>> BEGIN

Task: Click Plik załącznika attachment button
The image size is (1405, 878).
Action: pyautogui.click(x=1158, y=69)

>> END
>> BEGIN

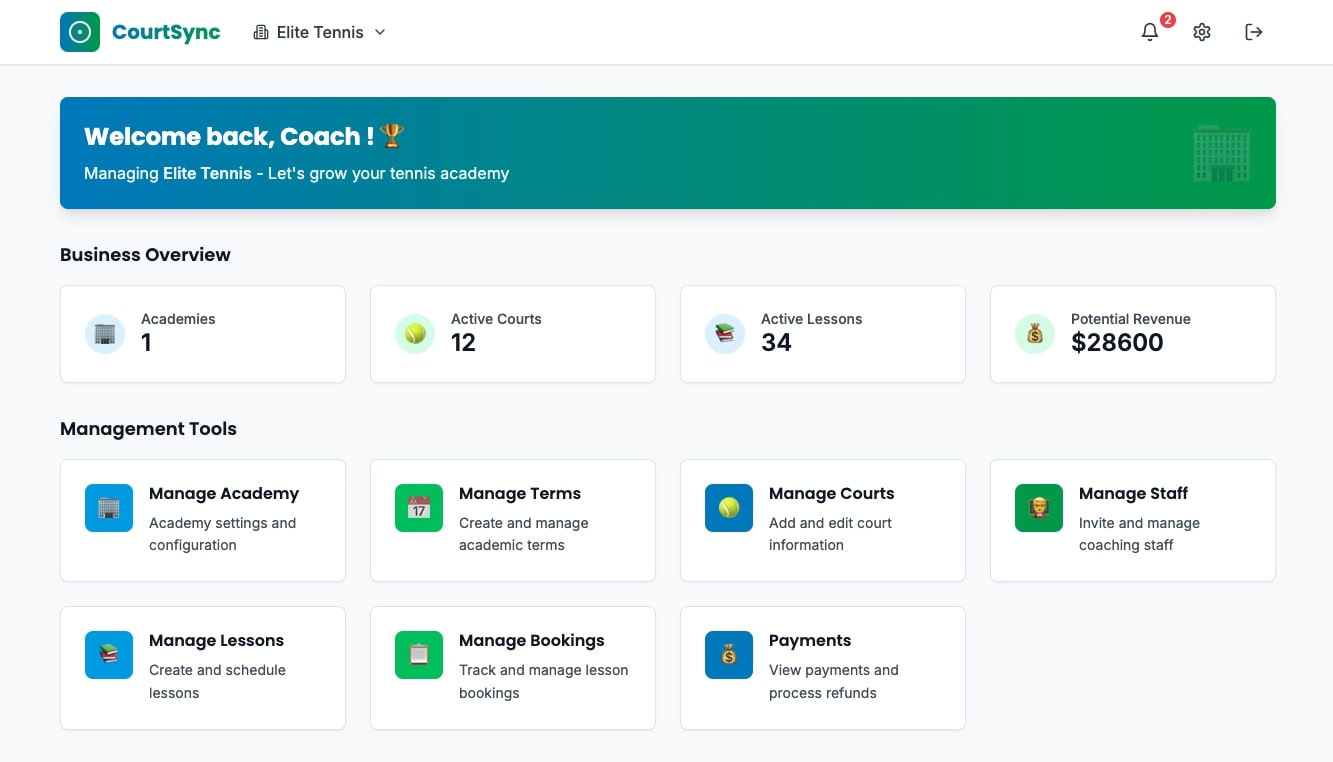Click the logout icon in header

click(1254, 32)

>> END

▸ **WHAT YOU HAVE TO DO**
Update the entries from the line with "Task: Click Plik załącznika attachment button" up to and including the line with "Action: pyautogui.click(x=1158, y=69)", replacing "attachment button" with "attachment icon" and keeping everything else the same.

▸ **ANSWER TO THIS EXERCISE**
Task: Click Plik załącznika attachment icon
The image size is (1405, 878).
Action: pyautogui.click(x=1158, y=69)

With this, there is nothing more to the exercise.